Concretely, be careful that your project doesn't depend on the following kind of situation to be interesting:

• The agent issues actions that you intend to correspond to physical actions in the real world, but that you're faking because you don't have a killer space robot -- or for whatever other technical limitation.
• Those actions have unpredictable results which have to be fed back into the program in order for the robot to make its further decisions.
• You don't have a way of simulating these effects automatically. (You might have a way of simulating these effects because you have a randomized model of the world that handles the unpredictability, or because the unpredictability comes from another agent that inhabits the same simulated environment as yours.)

There should be some variability in the situations in which your agent has to act. The thing to guard against is a project where the agent has fixed goals and a small range of input and knowledge to deal with. In such a case, it would be feasible to just write a brute-force list of all the situations that the agent could encounter and what the agent should do in each case. Indeed, that might be the best way to program an agent in this case. Well, nothing you learn in this class will apply to writing a little algorithm like this, and you won't find the program very rewarding or interesting (I pass over the inevitable grade-related repercussions).

But even small domains can have complexity. Uncertainty is one reason for this. Even if the agent might only be in a few situations and might only have a few actions to choose from, substantial knowledge and lookahead may be required to pick the best thing to do if the agent doesn't exactly know which situation it's currently in and has only a rough idea about how its action could affect the situation. (That's the essence of playing games like bridge, of course, and look how interesting and complicated those can be!)
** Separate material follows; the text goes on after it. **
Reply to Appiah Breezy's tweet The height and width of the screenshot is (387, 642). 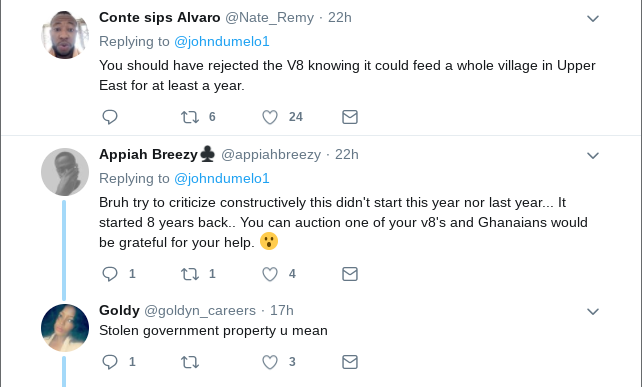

So when you continue your project, you just need to be clear about where complexity and variability is coming from in your domain.

You need to identify a number of concrete, specific sample situations in order to describe your project, mock up your project, focus in on key issues in your implementation and show that your implementation is successful. Be specific! If your storyboard only talked about the kind of behavior you'd like to see from your agent in vague or general terms, you should plan things out in more detail. You will have to---the mockup will ask you to formalize things like the specific state of the world you're working in, the specific percepts and overall goals of an agent in that state, and the specific rationale for action that the agent should use in that state, as part of a preliminary Prolog program!

In Aritificial Intelligence and Cognitive Science, productivity refers to the abiltiy to handle a wide range of situations using a small body of knowledge. For example, linguistic rules are productive because speakers of a language such as English can use their knowledge to understand countless sentences that they have never heard before.

Although you are working specifically with a small number of sample situations, you should strive to make all the rules and representations you develop for your project as productive as possible. Don't attack problems or scenarios that your program will encounter one-by-one, each on its own terms. Try to develop a common underlying approach, that relies on general principles about describing actions, goals, effects, plans and agents and that's parameterized by the particular real-world knowledge that might be required in a particular situation.